Alrifai now owns a house with her family in Murfreesboro and teaches science at John Overton High School. She spoke with WPLN News about the challenges and triumphs of rebuilding their lives in Middle Tennessee.
Below are excerpts from her interview.
On her life in Syria
“Syria meant a lot for me. I love it to the death. I had a ton of friends in there, you know? My whole entire (life) from the school to the university to — I used to be in a charity in the masjid for a long time — to the work. So I had a ton of friends in there that I had my most adorable memories with them.
So, I love Damascus. I really spent a lot of time after I left it just imagining going back there. However, like now, you feel like things are getting more and more complicated. And you feel like Syria is really getting worse and worse. It’s just like the idea of going back there is just kind of like vanishing day by day.”
On raising children in a different culture
“Sometimes, I just feel like, ‘Is my kids going to even visit Syria or Damascus someday? Are they going to see where they were born?’ Raising the kids in a place that is (a) different culture, different religion, different type of thinking, different system — everything is different — is very hard for us. For kids, it’s always — they adjust to whatever. And we don’t mind. But we still want them to keep their culture. We still want them to keep their language.

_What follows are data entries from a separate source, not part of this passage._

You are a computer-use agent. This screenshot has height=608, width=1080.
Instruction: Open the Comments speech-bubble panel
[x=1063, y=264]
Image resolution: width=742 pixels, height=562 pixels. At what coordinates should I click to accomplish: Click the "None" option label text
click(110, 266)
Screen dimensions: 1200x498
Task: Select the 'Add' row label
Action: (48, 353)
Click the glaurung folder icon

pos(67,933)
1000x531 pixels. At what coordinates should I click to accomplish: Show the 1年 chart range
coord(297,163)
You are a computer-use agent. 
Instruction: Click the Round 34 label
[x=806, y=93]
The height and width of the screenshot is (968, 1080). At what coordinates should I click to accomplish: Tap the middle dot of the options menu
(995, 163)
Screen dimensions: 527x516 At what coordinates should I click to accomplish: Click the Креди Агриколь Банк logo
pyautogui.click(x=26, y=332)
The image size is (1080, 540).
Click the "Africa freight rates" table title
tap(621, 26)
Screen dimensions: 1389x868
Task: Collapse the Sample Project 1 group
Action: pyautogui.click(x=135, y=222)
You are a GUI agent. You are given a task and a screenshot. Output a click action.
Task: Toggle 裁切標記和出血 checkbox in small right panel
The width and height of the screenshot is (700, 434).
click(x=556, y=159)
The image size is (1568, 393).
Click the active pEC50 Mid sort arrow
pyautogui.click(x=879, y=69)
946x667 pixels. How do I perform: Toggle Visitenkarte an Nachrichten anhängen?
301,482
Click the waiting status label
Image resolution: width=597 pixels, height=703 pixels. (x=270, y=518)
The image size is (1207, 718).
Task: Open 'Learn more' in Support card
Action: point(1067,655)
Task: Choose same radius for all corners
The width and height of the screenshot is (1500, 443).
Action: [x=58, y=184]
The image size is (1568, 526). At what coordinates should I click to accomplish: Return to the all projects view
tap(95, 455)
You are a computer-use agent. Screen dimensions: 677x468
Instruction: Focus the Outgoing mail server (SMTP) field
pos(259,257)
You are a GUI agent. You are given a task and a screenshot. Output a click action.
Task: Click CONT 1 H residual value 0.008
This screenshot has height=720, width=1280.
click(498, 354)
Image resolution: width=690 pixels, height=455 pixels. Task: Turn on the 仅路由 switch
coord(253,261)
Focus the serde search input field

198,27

I fight with my daughter the whole day all day to speak Arabic.” Alrifai chuckles.
“As a mom who lost her kids for a while and stayed in a place where she was forced to not see them, I have this spot in my heart that from the time they got back to me I always feel like I don’t want to think that I’m going to lose them again.”
On rebuilding their lives
“We had tragedy, you know?” says Alrifai’s husband, Ziyad Aldairi. “Stories about our family, about our houses which we lost. We lost the money … I lost my business also there. So, we don’t look back. We look forward, you know, to build again.”
“It’s just, for us, a good feeling that we were able to rebuild,” Alrifai says. “If you (had told) me that … ‘In 10 years, you will be in America, you will be a citizen, you will have a life in there, you will speak the language, you will teach in there’ … If you really come and tell me that, I would say ‘Are you kidding me? I will never be able to do that.’
If you tell me that in the future that — for any reason — ‘you will leave your kids for two years’ … I will say, ‘That’s not me.’”
On what people should know about immigrants and refugees
“I really need to share with people that: first, immigrants are not bad people. The only thing is that they found refuge in this country, and they were able to thrive again. But they needed time.”